Nel 2010, quando già l’euro perdeva valore, la Svizzera aveva importato materie prime e beni di consumo per 174 miliardi di franchi. Di questi, 122 miliardi circa provenivano da paesi della Zona euro, mentre circa 10 miliardi dagli Stati Uniti
.

Malgrado il basso valore della moneta estera i prezzi dei beni importati non sono diminuiti.
Restano invariati perché i fornitori stranieri, gli importatori e i commercianti svizzeri non fanno beneficiare il consumatore finale degli utili di cambio. Per il 2011 gli utili derivanti dal cambio favorevole sono stimati in circa 6 miliardi di franchi.
Molto significativa è la segnalazione dell’Ufficio federale di statistica: fra il luglio 2010 e il luglio 2011 i prezzi applicati in Svizzera per i prodotti importati dalla Zona euro sono globalmente scesi dello 0.3%.
Nello stesso periodo, nei confronti dell’euro il franco ha guadagnato oltre il 20%.

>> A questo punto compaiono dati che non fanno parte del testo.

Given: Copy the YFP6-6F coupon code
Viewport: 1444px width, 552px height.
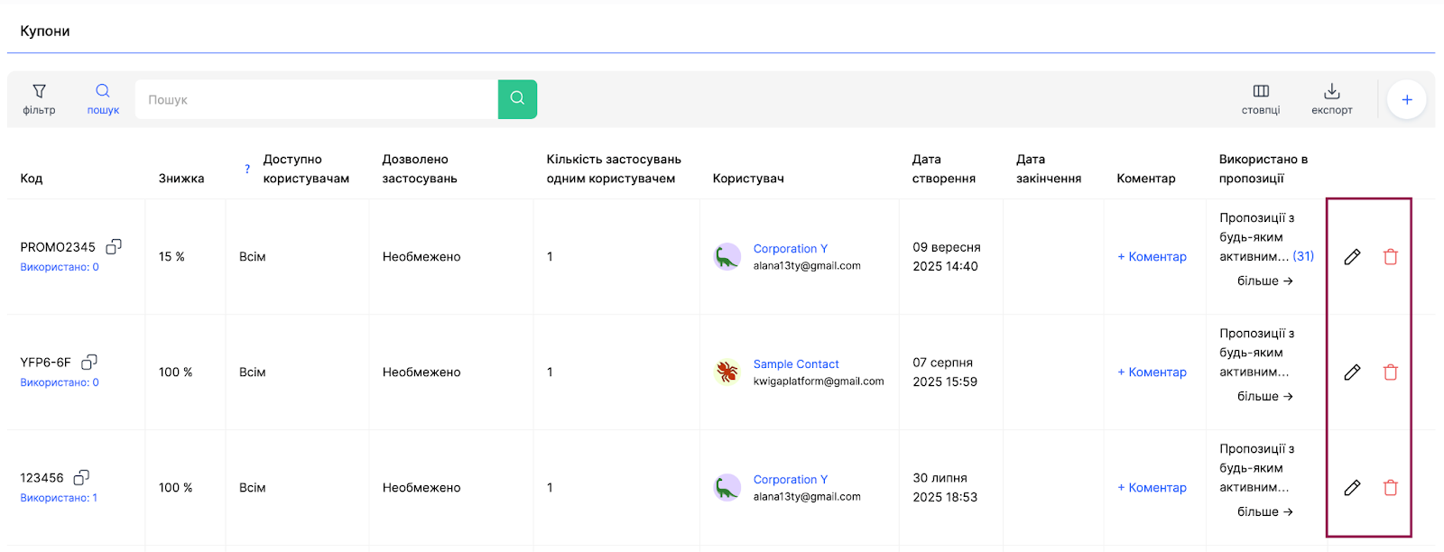Looking at the screenshot, I should (x=89, y=362).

L’ex Mister Prezzi Rudolf Strahm aveva ripetutamente chiesto che la Comco, la Commissione della concorrenza, prendesse misure efficaci contro gli accordi verticali sui prezzi (ossia, quando un produttore straniero impone a tutti i commercianti svizzeri di richiedere lo stesso prezzo ai consumatori finali).
Accordi tollerati malgrado fossero vietati dalle disposizioni vigenti.
Anche l’attuale Mister Prezzi Stefan Meierhans chiede alla Comco di essere più incisiva nell’imporre il rispetto dell’esistente legge sui cartelli.

Sino a poco tempo fa, il Consigliere Federale responsabile delle Finanze, Johann Schneider-Ammann, era dichiaratamente tollerante verso il non rispetto della legge sui cartelli. Adesso si dice invece preoccupato dell’evoluzione della situazione e ha deciso di porre pressione sulla Comco.
Ci si chiede se le “focose” ma tardive dichiarazioni d’intenti di Schneider-Ammann avranno un effetto prima che tutti i buoi avranno lasciato la stalla.
Di questo passo non gli resta che stare a guardare gli importatori riempirsi le tasche con la differenza del cambio ed assistere alla perdita di posti di lavoro causata dalle difficoltà dell’export.
E’ comunque una situazione che dura da molti anni. Fra gli esempi più eclatanti vi sono il petrolio e i capi d’abbigliamento dall’Estremo Oriente. Adesso però è diventata di grande emergenza e ad alto rischio: occorre dunque agire alla svelta!